L’oracle présidentiel a parlé le 23 juillet. Qu’en reste il ?
Deux »progrès », d’une part la reconnaissance que le parti du Président a perdu. Et d’autre part, pas d’anathème lancé ouvertement à la France insoumise. Peut on se féliciter de ces petits pas ? Pas vraiment car ensuite on se retrouve affronté à des prises de position contradictoires à ces propos. Il ne s’agit pas ici des amabilités offertes au Rassemblement national et en même temps au Front républicain, il s’agit toujours du refus absolu de reconnaître la victoire -même relative – de la gauche. En témoigne comment le nom proposé par le NFP au poste de premier ministre a été balayé en une seule phrase. En témoigne aussi et surtout, malgré les propos sur le compromis, la préférence très clairement affichée pour une alliance entre « bloc centriste » et ce qui reste de la droite (dont les proposition « vont dans la bonne direction »). Ce qui peut se résumer à :
les perdants de l’élection (centre et droite) sont les favoris du Président.

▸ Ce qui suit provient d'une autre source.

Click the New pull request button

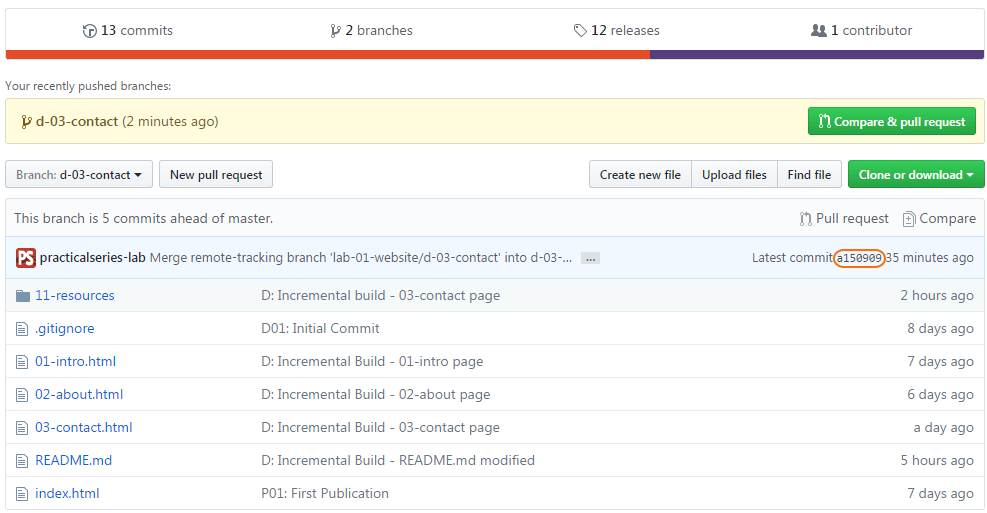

Sur le fond, la seule option retenue est de continuer comme avant, avec juste moins de députés pour ce faire
Et donc il n’est en fait pas question d’une coalition avec les partis de gauche.
Quant à ‘appel au calme et au « repos » lancé par le Président, il est pour sa part bien paradoxal, car n’est ce pas lui qui a ouvert la période de confusion que nous connaissons depuis plus d’un mois, et qui la prolonge, sous prétexte de démocratie, en laissant le Parlement se débrouiller.
Bref, on se croirait dans un de ces vieux films noirs où le docteur maléfique drogue son patient pour mieux le faire interner en vue -bien sût – de le dépouiller de sa fortune. D’ici là nous aurons les Jeux.